Parti Pribumi Bersatu Malaysia was born not out of a long-term ideological project, but out of political urgency. Its founding in 2016 was driven by a single overriding objective: to dislodge Najib Razak and weaken UMNO’s long-standing dominance of Malay politics. Under Dr Mahathir Mohamad’s patronage, Bersatu was designed primarily as a vehicle for his own political ambitions rather than any sincere attempt to serve as a party of the masses. n.Bersatu’s current collapse, marked by internal revolts, leadership crises and organisational disintegration, is not a sudden accident. It is the delayed consequence of how the party was conceived and led from the very beginning.

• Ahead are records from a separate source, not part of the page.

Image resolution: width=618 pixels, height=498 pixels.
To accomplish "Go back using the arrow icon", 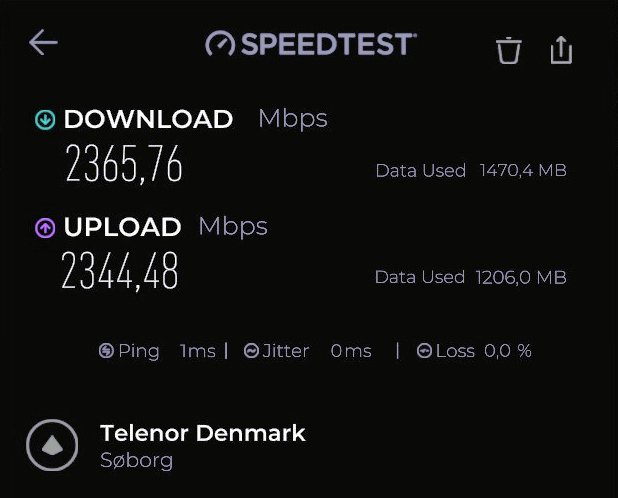I will [x=43, y=42].
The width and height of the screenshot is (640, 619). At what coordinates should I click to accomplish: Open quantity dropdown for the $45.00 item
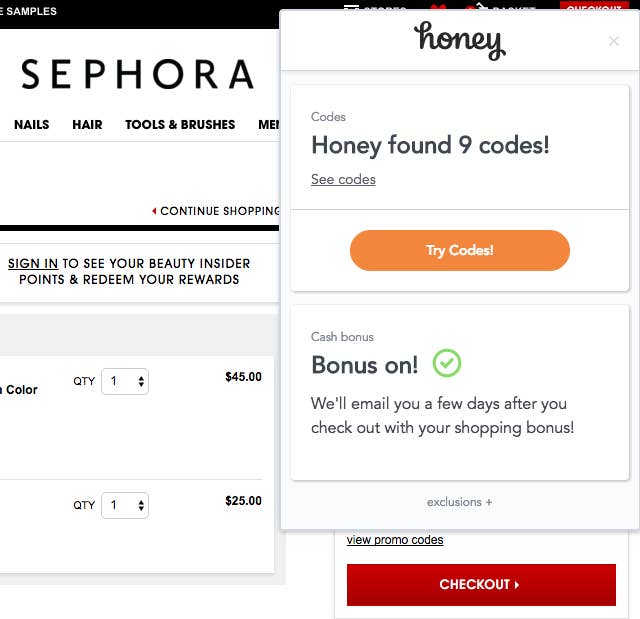click(x=125, y=381)
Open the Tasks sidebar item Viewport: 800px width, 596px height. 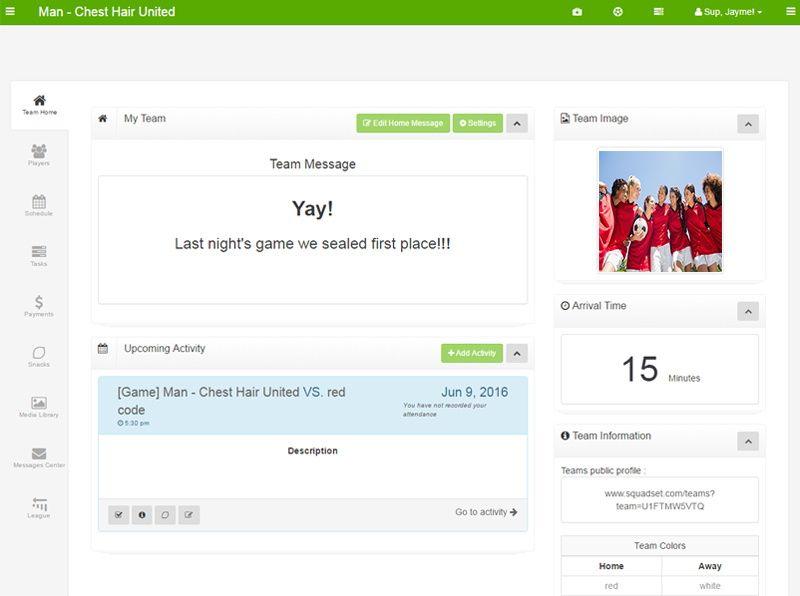[39, 256]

Mahathir’s leadership style has consistently privileged personalised authority over institutional development. During his long premiership, power was centralised in the executive, weakening norms of cabinet collective responsibility, parliamentary oversight and internal party democracy. This cultivated a political culture in which loyalty to the leader outweighed loyalty to institutions. Bersatu inherited this political DNA. It was never allowed to mature as a broad-based movement with a clear ideological platform and strong grassroots machinery. Influence flowed from proximity to leadership and usefulness within elite power struggles, not from internal legitimacy. Early unity was forged more by opposition to a common enemy than by shared political convictions. Once that enemy was defeated in 2018, the party’s internal hollowness became increasingly visible.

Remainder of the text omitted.